Frankreich: Kardinal Barbarin will lieber Seelsorger in Madagaskar werden
Die Entscheidung liege beim Papst, betonte Barbarin. Er sehe sich als Wallfahrtspriester, als Prediger bei geistlichen Exerzitien oder als Seelsorger in Madagaskar, wo er schon in den 1990er Jahren als Priester arbeitete. Schon unmittelbar nach dem Freispruch durch ein Berufungsgericht am 30. Jänner hatte Barbarin erklärt, er wolle sein Amt als Erzbischof erneut in die Hände des Papstes legen, um ein neues Kapitel für die Kirche von Lyon aufzuschlagen.

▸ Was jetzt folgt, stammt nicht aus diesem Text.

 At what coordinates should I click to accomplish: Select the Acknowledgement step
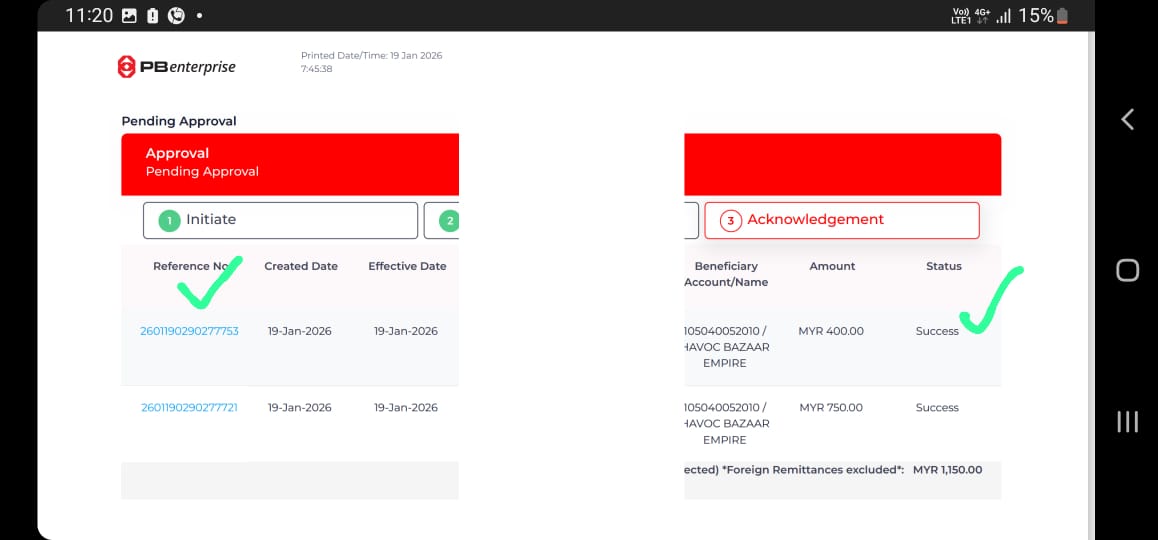pyautogui.click(x=841, y=220)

Der Kardinal war zunächst im März 2019 wegen Nichtanzeige von sexuellem Missbrauch in erster Instanz schuldig gesprochen und zu einer Bewährungsstrafe verurteilt worden. Der Vorwurf lautete, er habe Fälle sexuellen Missbrauchs durch den Ex-Priester Bernard Preynat nicht bei den staatlichen Behörden angezeigt. Barbarin nahm sich in der Folge eine Auszeit; die Leitung der Erzdiözese Lyon übertrug der Papst mit Blick auf das laufenden Berufungsverfahren im Juni übergangsweise dem früheren Bischof von Evry-Corbeille-Essonnes, Michel Dubost.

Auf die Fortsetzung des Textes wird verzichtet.